I also wear the Danner and cannot recommend them enough. I've worn others and there is no comparison imo. I bought mine at the Sportscenter in Perry they were on sale, but i would pay full price any day! I wear these year round in the woods!


----------



## dawg2 (Oct 23, 2008)

These are REALLY comfortable.  They run 1 size small though.  I had to order the next size up.

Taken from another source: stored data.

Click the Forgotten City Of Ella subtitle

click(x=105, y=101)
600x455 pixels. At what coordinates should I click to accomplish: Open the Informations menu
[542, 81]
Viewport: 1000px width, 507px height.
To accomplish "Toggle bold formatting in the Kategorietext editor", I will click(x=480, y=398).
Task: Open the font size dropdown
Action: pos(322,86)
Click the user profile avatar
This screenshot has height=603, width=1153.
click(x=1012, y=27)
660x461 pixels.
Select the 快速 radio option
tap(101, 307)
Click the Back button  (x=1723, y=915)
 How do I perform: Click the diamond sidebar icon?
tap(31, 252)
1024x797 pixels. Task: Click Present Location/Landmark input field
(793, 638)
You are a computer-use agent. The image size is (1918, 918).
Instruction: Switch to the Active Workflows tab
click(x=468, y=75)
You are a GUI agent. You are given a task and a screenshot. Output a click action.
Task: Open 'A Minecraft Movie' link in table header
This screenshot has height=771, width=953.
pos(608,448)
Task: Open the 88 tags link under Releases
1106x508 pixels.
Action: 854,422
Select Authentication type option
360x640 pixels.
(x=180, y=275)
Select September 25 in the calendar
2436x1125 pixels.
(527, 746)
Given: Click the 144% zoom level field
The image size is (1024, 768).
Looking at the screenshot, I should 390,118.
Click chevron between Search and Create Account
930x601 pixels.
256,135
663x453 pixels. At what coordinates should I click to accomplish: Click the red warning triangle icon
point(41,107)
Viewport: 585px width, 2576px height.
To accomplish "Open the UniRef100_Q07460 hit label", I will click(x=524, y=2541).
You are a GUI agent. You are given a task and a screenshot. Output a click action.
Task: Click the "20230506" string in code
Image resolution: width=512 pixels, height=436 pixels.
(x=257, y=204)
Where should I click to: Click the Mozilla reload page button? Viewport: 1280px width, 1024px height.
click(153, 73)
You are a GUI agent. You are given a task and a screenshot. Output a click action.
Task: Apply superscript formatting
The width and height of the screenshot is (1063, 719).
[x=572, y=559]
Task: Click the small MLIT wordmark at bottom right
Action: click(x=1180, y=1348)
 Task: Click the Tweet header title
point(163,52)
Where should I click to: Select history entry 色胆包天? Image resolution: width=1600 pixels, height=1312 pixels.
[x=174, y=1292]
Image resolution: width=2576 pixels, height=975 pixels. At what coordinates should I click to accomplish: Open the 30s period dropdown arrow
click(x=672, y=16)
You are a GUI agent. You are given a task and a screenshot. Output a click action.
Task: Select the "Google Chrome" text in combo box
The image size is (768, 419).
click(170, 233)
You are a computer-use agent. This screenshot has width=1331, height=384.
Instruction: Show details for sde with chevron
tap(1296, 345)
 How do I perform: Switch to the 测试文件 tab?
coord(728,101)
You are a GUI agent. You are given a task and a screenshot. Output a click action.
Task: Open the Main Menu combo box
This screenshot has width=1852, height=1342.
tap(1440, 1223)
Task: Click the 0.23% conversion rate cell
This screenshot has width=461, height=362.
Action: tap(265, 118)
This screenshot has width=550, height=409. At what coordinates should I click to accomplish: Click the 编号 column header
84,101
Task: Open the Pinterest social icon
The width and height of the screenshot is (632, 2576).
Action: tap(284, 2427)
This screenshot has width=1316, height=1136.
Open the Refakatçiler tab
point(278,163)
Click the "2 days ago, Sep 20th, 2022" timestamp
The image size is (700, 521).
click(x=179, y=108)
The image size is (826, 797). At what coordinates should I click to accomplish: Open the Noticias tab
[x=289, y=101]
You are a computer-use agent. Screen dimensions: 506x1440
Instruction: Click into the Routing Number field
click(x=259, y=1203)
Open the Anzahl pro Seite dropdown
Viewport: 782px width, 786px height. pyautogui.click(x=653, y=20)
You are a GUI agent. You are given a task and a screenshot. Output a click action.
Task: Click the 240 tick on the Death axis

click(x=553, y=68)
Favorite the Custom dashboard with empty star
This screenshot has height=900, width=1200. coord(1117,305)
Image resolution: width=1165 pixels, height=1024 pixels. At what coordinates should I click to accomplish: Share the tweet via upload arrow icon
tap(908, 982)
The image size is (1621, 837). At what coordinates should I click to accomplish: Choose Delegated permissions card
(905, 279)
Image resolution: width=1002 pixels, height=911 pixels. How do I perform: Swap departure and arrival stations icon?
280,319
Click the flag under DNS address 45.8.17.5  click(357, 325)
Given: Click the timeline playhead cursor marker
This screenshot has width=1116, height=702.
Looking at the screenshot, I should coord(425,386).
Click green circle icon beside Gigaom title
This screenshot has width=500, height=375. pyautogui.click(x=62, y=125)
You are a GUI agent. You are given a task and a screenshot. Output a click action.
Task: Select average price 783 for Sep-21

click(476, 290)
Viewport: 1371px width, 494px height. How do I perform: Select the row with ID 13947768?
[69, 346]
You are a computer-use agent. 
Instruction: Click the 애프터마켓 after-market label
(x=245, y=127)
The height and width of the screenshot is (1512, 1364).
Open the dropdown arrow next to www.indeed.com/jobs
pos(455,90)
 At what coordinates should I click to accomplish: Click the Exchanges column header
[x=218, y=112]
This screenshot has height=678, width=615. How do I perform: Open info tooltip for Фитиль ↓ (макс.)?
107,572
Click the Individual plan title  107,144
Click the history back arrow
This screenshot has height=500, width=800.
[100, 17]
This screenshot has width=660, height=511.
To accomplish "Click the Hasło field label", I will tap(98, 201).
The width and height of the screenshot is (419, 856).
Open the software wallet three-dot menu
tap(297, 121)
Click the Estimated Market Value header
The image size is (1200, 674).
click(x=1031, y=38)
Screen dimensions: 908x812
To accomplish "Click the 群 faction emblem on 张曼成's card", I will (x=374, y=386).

http://www.cabelas.com/cabelas/en/t...200102&cm_ite=0027060812205a&_requestid=66312


----------



## Rich Kaminski (Oct 23, 2008)

*What makes a boot snakeproof?*

Are rubber boots snakeproof?
Are leather boots snakeproof?
Are double lines leather boots (like timberline) snakeproof?
Just what materials are snakeproof?
Please send me a Private Message.


----------



## Fishin & Hunting (Oct 23, 2008)

I had a pair of Redheads lace up I bought in 2003,  very hotttttt!  Turned my socks blue from the sweat and blue lining in the boot.  Only water proof for two year a half years.  Lasted four seasons.

Now I am on my first year of Rocky zip up snake boots.  Love the zipper.  Tread of boot makes noise on my climbing stand if I don't pick up my feet when I turn.


----------